MATERIAL FOR THIS EXERCISE:
..........

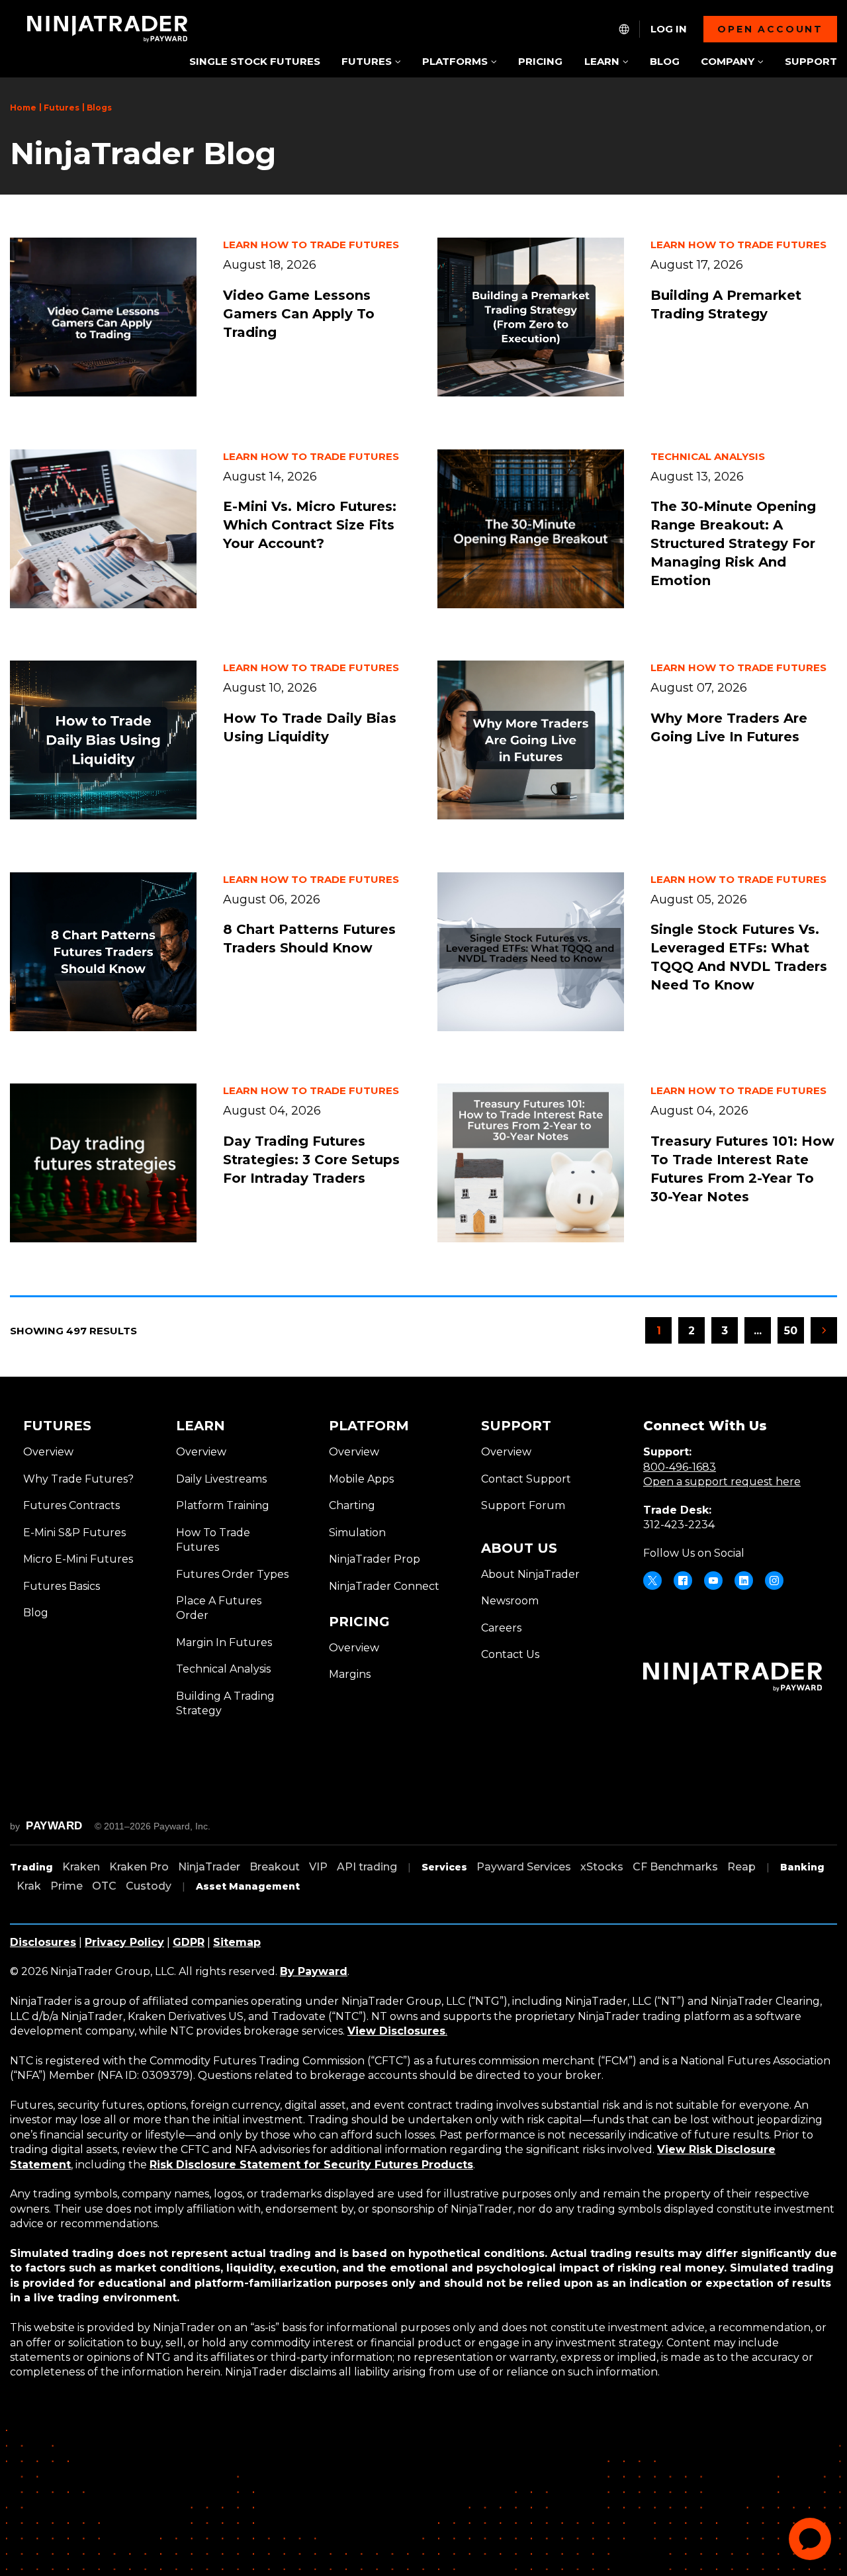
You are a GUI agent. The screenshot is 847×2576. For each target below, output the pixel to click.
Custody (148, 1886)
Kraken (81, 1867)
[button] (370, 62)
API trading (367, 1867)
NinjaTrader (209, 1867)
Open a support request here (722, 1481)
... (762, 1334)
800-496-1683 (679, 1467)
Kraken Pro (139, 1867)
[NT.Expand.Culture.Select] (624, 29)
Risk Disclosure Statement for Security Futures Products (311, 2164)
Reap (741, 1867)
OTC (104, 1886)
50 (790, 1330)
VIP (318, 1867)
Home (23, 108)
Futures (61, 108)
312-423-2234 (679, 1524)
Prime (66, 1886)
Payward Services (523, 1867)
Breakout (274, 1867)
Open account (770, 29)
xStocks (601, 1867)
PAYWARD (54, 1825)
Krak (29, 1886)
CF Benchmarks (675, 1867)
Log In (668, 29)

..........

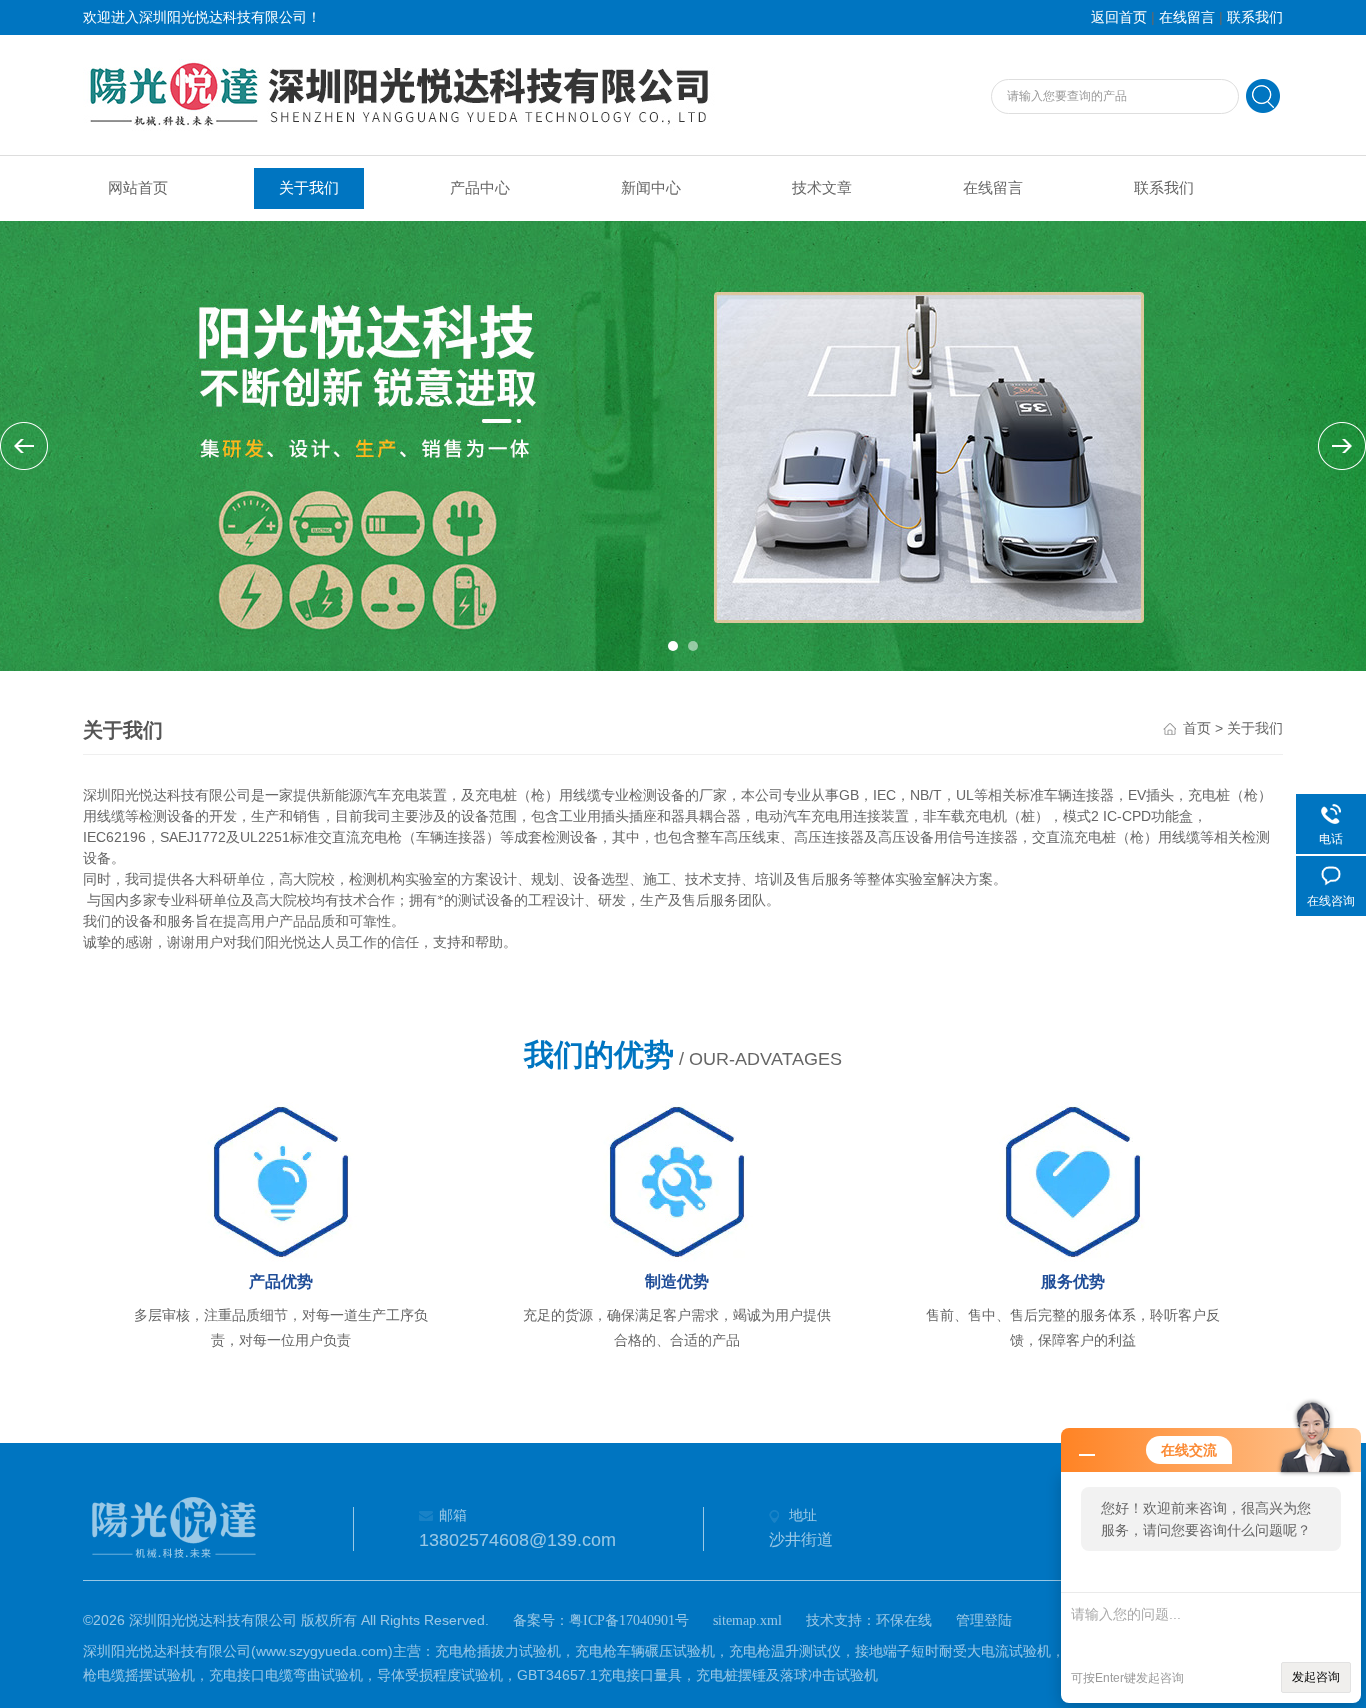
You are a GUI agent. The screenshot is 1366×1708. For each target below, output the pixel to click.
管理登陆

..........

ACTION ITEM:
Print the lines above from the one with "You are a GUI agent. The screenshot is 847×2576." through the one with "Log In (668, 29)", both included, exactly as written and nothing more.

EXPECTED ANSWER:
You are a GUI agent. The screenshot is 847×2576. For each target below, output the pixel to click.
Custody (148, 1886)
Kraken (81, 1867)
[button] (370, 62)
API trading (367, 1867)
NinjaTrader (209, 1867)
Open a support request here (722, 1481)
... (762, 1334)
800-496-1683 (679, 1467)
Kraken Pro (139, 1867)
[NT.Expand.Culture.Select] (624, 29)
Risk Disclosure Statement for Security Futures Products (311, 2164)
Reap (741, 1867)
OTC (104, 1886)
50 (790, 1330)
VIP (318, 1867)
Home (23, 108)
Futures (61, 108)
312-423-2234 (679, 1524)
Prime (66, 1886)
Payward Services (523, 1867)
Breakout (274, 1867)
Open account (770, 29)
xStocks (601, 1867)
PAYWARD (54, 1825)
Krak (29, 1886)
CF Benchmarks (675, 1867)
Log In (668, 29)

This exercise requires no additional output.